HOW TO COMPLETE THIS TASK:
Retype the material below exactly, from its first line through the line with "This screenshot has width=1386, height=868."; the pictures stay out.

EXERCISE INPUT:
<<<<

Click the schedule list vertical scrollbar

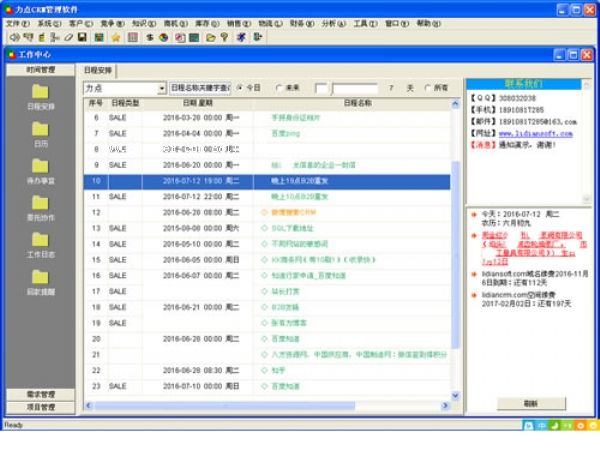456,250
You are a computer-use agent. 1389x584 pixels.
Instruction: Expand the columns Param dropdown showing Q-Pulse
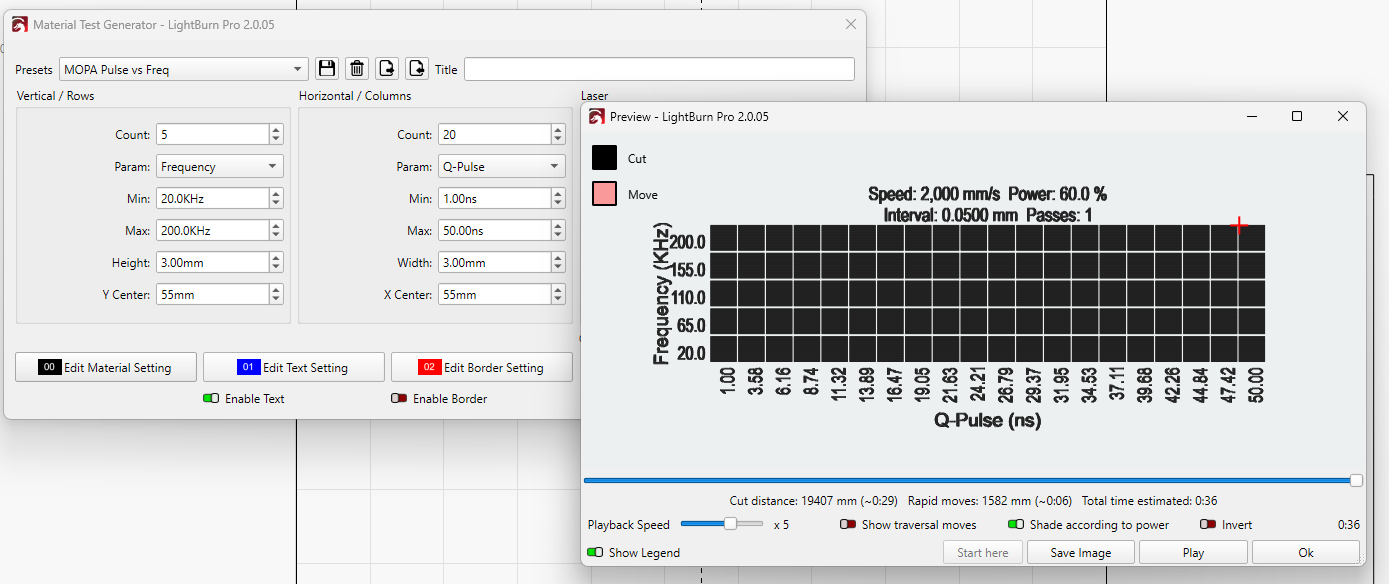[501, 167]
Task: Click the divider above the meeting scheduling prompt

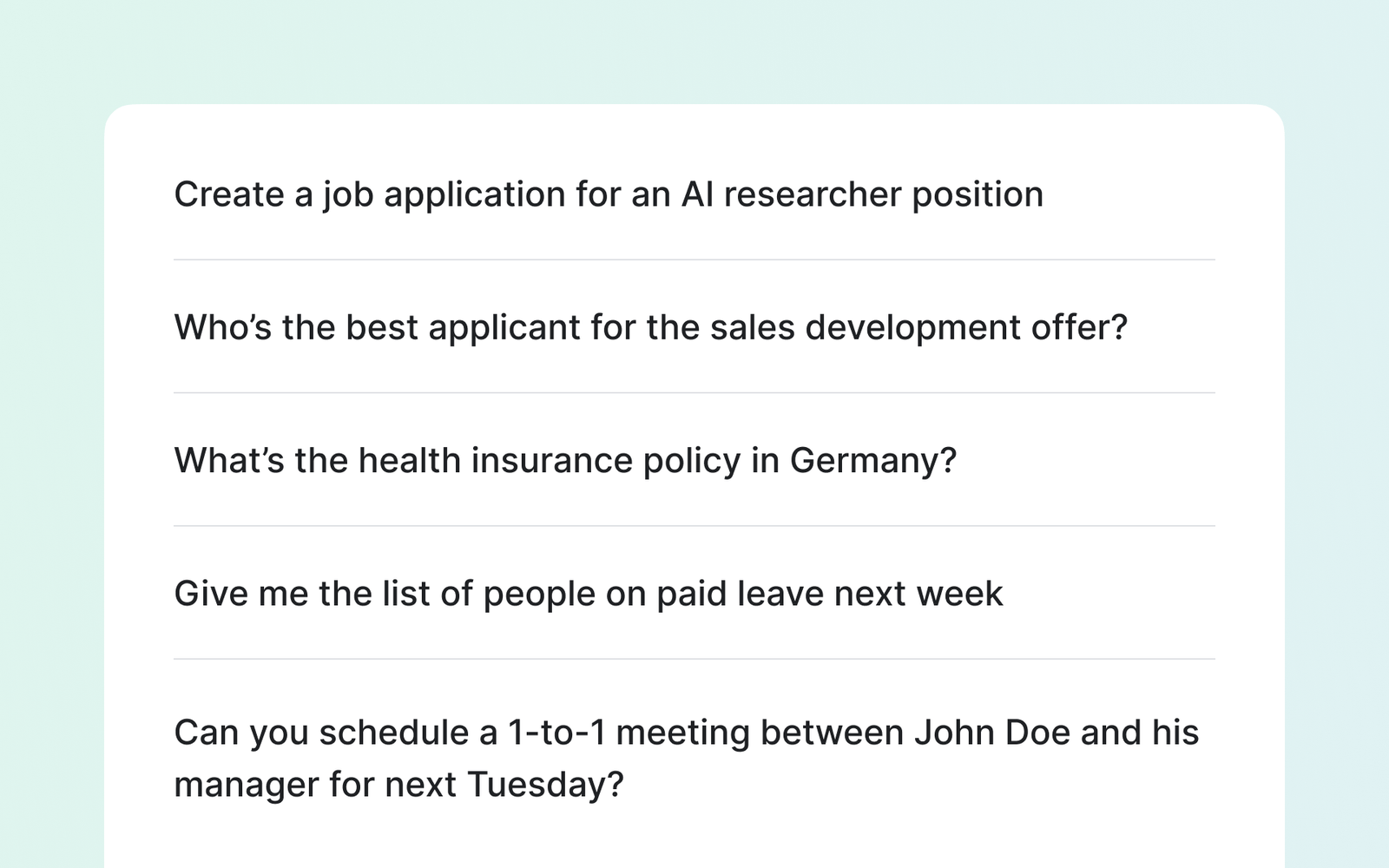Action: click(x=694, y=659)
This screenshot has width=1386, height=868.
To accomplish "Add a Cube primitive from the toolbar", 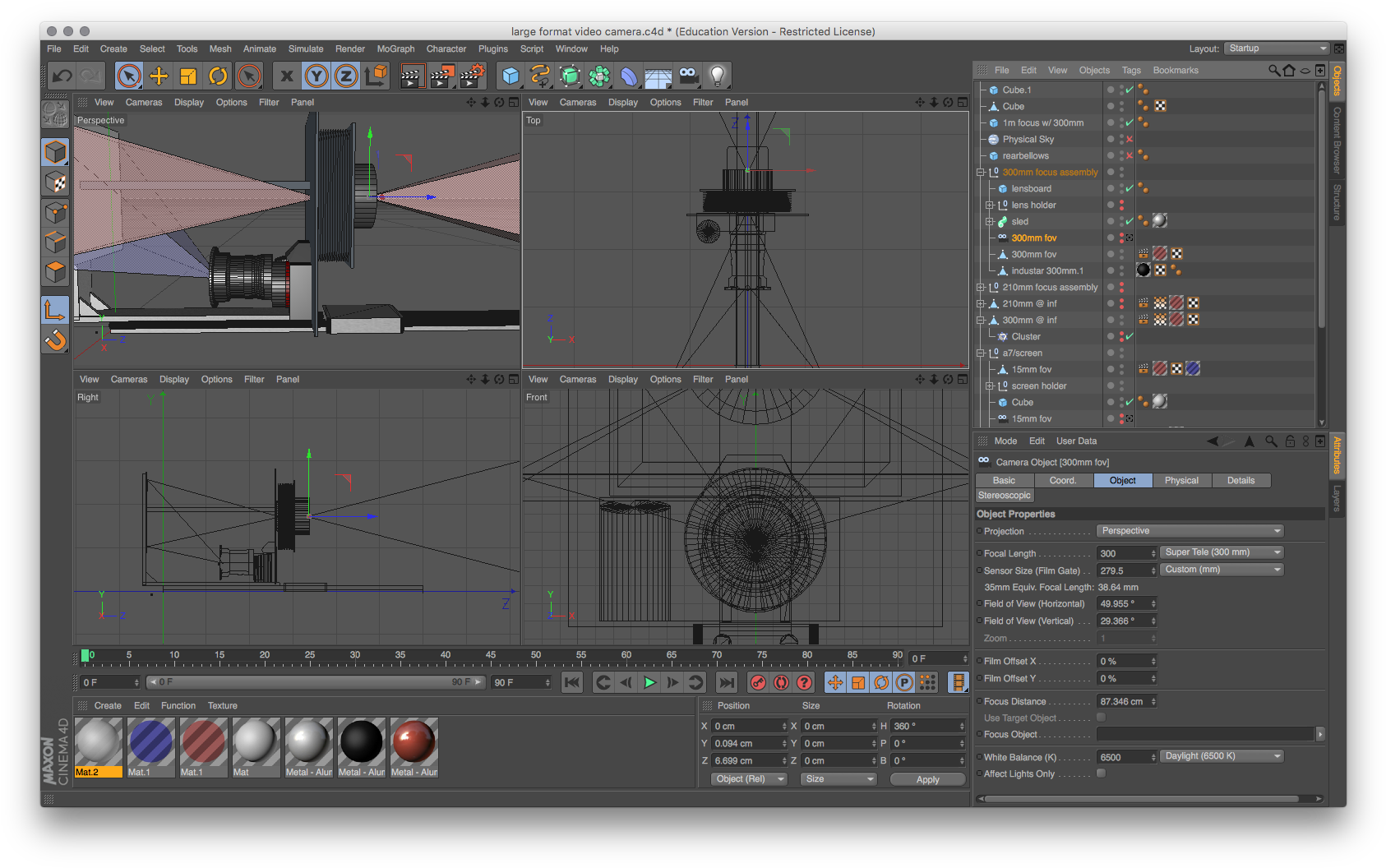I will [511, 76].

>>>>

TASK OUTPUT:
Click the schedule list vertical scrollbar

456,250
You are a computer-use agent. 1389x584 pixels.
Instruction: Expand the columns Param dropdown showing Q-Pulse
[501, 167]
Task: Click the divider above the meeting scheduling prompt

Action: click(x=694, y=659)
This screenshot has width=1386, height=868.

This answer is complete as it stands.